[Stored items]
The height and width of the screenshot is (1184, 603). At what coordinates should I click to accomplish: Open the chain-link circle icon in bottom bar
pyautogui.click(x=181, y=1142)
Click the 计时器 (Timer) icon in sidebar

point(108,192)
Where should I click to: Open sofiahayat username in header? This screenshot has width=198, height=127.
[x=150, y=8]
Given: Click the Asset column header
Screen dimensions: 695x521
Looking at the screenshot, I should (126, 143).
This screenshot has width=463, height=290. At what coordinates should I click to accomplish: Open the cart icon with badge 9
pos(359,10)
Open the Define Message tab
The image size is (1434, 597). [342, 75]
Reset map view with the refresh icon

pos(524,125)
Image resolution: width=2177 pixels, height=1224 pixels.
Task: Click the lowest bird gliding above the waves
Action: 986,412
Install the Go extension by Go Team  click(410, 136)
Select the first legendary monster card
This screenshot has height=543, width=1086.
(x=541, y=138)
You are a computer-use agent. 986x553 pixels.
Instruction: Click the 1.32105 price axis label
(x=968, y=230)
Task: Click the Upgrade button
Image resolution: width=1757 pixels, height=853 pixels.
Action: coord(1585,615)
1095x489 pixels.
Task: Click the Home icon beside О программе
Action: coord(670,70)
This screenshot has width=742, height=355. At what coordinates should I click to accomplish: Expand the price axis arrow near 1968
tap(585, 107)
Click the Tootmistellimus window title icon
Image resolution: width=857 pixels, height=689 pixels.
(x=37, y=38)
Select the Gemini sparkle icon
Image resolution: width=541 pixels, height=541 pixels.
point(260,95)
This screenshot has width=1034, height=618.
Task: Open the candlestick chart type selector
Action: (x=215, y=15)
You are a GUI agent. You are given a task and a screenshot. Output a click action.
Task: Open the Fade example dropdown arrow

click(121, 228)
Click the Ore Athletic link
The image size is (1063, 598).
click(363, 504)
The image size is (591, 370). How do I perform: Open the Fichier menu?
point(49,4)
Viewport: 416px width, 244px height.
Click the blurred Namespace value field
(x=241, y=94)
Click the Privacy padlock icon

• Assignment: Copy all the records exactly so that no character differs from the source.

• Solution to the problem:
The height and width of the screenshot is (1184, 603). At what coordinates should I click to accomplish: Open the chain-link circle icon in bottom bar
pyautogui.click(x=181, y=1142)
Click the 计时器 (Timer) icon in sidebar

point(108,192)
Where should I click to: Open sofiahayat username in header? This screenshot has width=198, height=127.
[x=150, y=8]
Given: Click the Asset column header
Screen dimensions: 695x521
Looking at the screenshot, I should (126, 143).
This screenshot has width=463, height=290. At what coordinates should I click to accomplish: Open the cart icon with badge 9
pos(359,10)
Open the Define Message tab
The image size is (1434, 597). [342, 75]
Reset map view with the refresh icon

pos(524,125)
Image resolution: width=2177 pixels, height=1224 pixels.
Task: Click the lowest bird gliding above the waves
Action: 986,412
Install the Go extension by Go Team  click(410, 136)
Select the first legendary monster card
This screenshot has height=543, width=1086.
(x=541, y=138)
You are a computer-use agent. 986x553 pixels.
Instruction: Click the 1.32105 price axis label
(x=968, y=230)
Task: Click the Upgrade button
Image resolution: width=1757 pixels, height=853 pixels.
Action: coord(1585,615)
1095x489 pixels.
Task: Click the Home icon beside О программе
Action: coord(670,70)
This screenshot has width=742, height=355. At what coordinates should I click to accomplish: Expand the price axis arrow near 1968
tap(585, 107)
Click the Tootmistellimus window title icon
Image resolution: width=857 pixels, height=689 pixels.
(x=37, y=38)
Select the Gemini sparkle icon
Image resolution: width=541 pixels, height=541 pixels.
point(260,95)
This screenshot has width=1034, height=618.
Task: Open the candlestick chart type selector
Action: (x=215, y=15)
You are a GUI agent. You are given a task and a screenshot. Output a click action.
Task: Open the Fade example dropdown arrow

click(121, 228)
Click the Ore Athletic link
The image size is (1063, 598).
click(363, 504)
The image size is (591, 370). How do I perform: Open the Fichier menu?
point(49,4)
Viewport: 416px width, 244px height.
Click the blurred Namespace value field
(x=241, y=94)
Click the Privacy padlock icon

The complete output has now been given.